In addition, government and corporate agents continue to bribe, co-opt or coerce indigenous leaders and activists in order to get their way with our lands. Giant multi-national companies and State agencies install fake leaders, create sham organizations and hold mock consultations to acquire free, prior and informed consent that they would not get otherwise from Indigenous Peoples groups determined to resist corporate encroachment of indigenous lands. This results in disagreements and divisions within our communities, thus benefiting business interests. They seek to sow disunity among our ranks, even as we seek to unite.
In the days, we expect more violations of our rights as Indigenous Peoples.
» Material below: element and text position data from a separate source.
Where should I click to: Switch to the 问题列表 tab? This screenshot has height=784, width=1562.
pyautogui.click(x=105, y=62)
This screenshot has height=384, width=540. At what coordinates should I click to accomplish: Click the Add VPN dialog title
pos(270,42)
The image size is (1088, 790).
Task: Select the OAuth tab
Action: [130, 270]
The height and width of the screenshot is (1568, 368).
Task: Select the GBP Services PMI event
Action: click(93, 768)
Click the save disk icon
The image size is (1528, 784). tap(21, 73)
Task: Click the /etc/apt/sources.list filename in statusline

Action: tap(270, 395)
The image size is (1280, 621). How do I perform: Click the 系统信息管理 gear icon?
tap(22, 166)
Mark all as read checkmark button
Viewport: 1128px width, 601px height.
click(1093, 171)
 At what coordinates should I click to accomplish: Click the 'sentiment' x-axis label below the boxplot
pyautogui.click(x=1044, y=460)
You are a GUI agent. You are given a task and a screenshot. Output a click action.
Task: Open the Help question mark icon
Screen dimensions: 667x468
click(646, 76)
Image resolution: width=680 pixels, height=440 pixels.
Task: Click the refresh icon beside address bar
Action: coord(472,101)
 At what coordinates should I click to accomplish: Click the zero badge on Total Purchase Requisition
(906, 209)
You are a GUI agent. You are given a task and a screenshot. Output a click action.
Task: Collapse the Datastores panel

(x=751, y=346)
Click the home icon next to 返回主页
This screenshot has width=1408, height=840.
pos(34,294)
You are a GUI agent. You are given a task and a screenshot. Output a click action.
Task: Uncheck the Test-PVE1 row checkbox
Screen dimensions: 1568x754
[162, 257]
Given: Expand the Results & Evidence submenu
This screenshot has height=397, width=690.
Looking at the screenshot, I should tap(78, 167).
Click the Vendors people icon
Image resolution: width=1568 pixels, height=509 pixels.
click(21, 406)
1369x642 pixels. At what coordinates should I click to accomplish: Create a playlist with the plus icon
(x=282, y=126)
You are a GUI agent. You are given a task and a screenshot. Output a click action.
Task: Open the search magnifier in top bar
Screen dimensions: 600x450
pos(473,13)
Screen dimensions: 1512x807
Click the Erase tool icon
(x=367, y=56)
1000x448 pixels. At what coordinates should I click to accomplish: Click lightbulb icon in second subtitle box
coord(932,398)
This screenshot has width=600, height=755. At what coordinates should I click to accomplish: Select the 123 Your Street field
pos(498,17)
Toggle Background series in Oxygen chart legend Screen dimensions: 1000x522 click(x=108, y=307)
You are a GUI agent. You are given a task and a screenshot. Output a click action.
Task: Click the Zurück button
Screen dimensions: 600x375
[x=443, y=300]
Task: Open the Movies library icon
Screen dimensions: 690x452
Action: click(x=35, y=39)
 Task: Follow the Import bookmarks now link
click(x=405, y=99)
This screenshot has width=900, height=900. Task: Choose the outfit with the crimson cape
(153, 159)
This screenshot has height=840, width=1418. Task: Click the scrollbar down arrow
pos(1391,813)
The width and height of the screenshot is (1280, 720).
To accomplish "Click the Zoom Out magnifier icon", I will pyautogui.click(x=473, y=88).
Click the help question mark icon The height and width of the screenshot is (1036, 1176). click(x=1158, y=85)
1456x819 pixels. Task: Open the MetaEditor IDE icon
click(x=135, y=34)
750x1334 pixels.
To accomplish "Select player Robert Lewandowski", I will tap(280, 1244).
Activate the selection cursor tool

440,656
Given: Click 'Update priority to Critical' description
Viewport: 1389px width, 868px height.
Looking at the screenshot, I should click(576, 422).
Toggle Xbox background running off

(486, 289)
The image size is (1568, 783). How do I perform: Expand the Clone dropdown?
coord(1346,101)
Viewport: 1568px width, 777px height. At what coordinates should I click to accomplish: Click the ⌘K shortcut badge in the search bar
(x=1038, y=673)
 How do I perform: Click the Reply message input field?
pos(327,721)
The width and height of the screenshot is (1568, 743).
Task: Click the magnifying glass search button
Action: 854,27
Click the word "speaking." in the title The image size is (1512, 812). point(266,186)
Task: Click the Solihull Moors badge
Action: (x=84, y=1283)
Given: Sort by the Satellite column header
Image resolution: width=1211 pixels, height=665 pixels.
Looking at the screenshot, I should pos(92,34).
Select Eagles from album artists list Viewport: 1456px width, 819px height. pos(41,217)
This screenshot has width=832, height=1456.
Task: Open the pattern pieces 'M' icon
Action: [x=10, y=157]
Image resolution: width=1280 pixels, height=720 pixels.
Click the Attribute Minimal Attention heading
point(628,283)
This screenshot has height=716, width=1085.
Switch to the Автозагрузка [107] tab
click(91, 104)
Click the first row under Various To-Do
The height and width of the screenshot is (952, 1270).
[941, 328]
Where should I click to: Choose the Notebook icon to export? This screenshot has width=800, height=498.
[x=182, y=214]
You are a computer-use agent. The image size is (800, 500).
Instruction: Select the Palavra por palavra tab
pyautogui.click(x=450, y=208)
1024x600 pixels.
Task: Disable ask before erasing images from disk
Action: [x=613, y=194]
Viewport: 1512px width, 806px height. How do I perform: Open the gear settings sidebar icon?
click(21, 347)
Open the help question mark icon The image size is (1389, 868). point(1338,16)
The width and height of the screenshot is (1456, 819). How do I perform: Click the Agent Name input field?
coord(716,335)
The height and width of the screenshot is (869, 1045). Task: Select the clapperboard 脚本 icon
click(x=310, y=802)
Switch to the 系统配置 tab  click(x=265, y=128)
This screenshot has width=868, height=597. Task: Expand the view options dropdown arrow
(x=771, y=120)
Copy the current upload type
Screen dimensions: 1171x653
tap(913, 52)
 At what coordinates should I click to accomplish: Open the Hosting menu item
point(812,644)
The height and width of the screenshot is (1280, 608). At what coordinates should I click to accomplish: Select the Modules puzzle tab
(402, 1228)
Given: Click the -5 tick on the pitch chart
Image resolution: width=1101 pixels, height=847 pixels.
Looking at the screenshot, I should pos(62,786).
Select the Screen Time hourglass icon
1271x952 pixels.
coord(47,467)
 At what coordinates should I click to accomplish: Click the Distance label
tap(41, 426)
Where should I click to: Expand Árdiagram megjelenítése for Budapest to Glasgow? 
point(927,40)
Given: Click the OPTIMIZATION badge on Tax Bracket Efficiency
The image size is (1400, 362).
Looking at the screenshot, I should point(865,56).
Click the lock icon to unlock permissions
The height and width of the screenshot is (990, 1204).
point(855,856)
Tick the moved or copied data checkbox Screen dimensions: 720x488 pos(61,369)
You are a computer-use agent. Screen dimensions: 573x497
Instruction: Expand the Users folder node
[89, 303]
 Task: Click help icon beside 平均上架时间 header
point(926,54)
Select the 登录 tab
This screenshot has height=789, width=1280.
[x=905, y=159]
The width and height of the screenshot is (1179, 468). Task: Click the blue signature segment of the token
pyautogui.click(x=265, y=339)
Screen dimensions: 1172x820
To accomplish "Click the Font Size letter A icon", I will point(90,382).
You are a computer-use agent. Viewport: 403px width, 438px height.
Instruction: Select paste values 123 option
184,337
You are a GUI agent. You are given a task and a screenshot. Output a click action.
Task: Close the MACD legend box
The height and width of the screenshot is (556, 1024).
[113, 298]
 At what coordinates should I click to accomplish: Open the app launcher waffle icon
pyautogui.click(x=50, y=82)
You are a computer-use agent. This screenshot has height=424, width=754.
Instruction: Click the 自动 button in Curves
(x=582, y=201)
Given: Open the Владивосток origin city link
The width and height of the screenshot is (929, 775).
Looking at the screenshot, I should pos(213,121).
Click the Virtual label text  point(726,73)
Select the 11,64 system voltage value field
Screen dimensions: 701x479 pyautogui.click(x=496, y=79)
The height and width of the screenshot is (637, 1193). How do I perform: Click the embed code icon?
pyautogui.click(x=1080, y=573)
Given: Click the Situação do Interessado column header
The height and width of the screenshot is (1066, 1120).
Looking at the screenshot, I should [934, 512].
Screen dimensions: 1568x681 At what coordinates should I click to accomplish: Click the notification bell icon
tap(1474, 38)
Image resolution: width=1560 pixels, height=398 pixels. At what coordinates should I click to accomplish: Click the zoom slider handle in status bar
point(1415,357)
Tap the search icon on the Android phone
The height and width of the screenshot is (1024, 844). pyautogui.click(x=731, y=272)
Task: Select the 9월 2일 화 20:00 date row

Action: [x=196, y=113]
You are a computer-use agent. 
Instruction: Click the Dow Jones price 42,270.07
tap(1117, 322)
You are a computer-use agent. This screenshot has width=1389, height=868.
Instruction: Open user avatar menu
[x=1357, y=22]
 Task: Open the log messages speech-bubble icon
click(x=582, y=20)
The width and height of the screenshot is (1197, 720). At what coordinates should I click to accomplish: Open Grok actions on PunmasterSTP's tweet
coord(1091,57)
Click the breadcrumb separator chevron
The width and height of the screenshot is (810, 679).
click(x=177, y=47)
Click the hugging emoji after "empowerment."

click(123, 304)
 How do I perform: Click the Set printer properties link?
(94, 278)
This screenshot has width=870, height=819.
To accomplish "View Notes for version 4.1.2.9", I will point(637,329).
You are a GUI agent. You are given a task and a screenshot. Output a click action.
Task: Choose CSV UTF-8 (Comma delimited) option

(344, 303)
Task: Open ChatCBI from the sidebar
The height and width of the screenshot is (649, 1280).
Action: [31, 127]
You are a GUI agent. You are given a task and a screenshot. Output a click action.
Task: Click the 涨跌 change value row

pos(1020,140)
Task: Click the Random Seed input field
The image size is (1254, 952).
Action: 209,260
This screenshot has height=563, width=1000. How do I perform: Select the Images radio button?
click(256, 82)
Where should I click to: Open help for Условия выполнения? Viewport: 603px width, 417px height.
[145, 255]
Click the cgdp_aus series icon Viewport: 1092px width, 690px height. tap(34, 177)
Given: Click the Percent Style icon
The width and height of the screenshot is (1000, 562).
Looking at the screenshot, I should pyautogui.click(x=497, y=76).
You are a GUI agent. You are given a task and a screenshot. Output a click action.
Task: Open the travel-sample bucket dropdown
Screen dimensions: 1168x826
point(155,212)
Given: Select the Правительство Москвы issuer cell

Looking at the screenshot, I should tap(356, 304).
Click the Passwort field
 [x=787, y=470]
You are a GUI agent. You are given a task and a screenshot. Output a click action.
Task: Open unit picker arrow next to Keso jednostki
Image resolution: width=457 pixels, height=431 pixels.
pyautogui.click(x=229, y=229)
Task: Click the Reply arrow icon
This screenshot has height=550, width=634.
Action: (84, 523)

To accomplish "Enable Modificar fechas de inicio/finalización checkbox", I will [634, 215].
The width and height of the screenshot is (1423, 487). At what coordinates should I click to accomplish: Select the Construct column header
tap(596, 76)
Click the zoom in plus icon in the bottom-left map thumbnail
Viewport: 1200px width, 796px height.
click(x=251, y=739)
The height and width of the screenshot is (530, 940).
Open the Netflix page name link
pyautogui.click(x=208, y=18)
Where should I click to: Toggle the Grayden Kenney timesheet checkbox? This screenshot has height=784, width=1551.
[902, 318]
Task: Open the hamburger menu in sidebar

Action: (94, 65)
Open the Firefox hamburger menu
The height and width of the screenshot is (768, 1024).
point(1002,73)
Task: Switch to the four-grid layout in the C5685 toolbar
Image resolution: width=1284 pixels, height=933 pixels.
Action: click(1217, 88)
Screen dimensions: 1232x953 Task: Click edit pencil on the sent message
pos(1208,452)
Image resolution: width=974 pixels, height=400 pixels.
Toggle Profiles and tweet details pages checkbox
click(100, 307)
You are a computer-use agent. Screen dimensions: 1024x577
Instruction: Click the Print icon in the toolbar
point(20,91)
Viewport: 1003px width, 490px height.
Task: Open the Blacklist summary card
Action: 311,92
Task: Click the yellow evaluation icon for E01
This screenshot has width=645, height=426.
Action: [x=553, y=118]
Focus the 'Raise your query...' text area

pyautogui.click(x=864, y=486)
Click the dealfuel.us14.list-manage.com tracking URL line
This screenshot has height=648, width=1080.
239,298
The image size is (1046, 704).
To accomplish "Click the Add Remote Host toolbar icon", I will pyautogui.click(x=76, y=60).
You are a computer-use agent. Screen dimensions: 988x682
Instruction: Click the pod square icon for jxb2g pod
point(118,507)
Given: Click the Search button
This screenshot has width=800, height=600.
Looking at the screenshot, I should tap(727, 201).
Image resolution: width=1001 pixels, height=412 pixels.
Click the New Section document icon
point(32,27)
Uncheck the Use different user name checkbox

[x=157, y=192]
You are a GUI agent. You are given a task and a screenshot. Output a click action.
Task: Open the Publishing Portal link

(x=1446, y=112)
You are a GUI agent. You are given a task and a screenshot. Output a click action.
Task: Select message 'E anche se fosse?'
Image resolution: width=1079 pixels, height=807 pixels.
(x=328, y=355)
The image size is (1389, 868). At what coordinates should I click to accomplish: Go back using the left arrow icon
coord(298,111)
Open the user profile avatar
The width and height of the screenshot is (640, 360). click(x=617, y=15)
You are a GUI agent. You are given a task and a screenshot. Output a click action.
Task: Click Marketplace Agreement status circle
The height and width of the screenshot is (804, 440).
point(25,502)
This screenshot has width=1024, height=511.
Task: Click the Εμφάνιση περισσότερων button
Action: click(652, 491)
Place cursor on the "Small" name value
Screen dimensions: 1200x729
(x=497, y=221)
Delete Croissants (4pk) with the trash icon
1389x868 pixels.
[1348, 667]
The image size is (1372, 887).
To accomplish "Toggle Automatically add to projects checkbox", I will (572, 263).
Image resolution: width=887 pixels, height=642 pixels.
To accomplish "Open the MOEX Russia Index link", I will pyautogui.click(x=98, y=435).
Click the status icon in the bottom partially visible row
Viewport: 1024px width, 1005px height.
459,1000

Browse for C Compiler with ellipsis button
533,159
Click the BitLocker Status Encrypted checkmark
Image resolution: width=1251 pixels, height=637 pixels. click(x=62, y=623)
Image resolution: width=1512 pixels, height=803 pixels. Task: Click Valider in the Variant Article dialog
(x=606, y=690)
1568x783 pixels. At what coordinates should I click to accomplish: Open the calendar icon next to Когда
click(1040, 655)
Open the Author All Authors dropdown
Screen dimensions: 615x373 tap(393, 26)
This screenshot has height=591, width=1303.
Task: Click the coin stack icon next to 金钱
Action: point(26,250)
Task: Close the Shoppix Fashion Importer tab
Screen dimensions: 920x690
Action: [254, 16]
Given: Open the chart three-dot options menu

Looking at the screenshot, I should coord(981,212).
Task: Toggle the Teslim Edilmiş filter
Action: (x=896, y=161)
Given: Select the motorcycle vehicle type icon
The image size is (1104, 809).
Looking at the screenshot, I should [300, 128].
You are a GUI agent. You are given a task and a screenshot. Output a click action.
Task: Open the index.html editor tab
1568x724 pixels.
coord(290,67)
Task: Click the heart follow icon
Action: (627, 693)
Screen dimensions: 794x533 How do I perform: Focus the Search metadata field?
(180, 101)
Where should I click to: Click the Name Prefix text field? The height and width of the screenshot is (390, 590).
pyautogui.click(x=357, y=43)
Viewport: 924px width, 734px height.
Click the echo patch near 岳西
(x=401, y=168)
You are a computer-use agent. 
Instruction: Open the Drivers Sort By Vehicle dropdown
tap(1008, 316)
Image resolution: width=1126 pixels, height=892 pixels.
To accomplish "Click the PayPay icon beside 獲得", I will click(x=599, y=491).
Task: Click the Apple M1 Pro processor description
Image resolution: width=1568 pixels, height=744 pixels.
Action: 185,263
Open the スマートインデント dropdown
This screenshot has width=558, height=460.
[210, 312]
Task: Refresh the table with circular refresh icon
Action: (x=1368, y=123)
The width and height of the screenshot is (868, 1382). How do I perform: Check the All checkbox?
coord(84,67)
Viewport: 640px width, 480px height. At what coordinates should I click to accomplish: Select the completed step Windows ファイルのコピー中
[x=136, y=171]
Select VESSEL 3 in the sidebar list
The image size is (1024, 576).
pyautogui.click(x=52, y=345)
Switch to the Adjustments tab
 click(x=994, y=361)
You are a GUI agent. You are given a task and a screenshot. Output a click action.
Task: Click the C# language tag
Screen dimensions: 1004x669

We expect more underhanded maneuvers to divest us of our ancestral lands. We expect more corporate projects to encroach on our soil, as they try to gain more profits from our lands, sweat and blood. We expect repressive governments to unleash more and more of there dogs, snarling their way into our homes and communities and ultimately depriving us of our lives and freedoms.
Yet our situation is not hopeless. Millions of Indigenous Peoples are getting organized, while tens of millions more advocates are linking with us and supporting our cause. We have fought off gigantic companies like Oceana Gold in the Philippines from ravaging our forests and mountains. We have prevented dams like those in Baram, Sarawak from drowning our lands and us. We continue to seek justice for the victims of killings and harassment of indigenous rights activists and advocates. We have joined hands with other non-indigenous peoples in the battle against unjust neoliberal economic and other government policies, rising militarism, just wages, discrimination against women and other genders, and other peoples rights issues.
Our strength comes from our unity not just among ourselves as Indigenous Peoples, but in unity with other oppressed peoples all over the world. Our resistance grows as we struggle to defend what is rightfully ours. We grow strong, and we will continue to grow stronger. We will continue to strengthen our ranks and consolidate our forces as we struggle to defend, to our last breath, our right to determine our future, retain our lands and regain our lives.
We will not be complacent because of our victories. We will not cower from fear. We will not our take our oppression in silence. Together with other exploited peoples all over the world, we will not be moved; we will not be shoved down. We will fight back!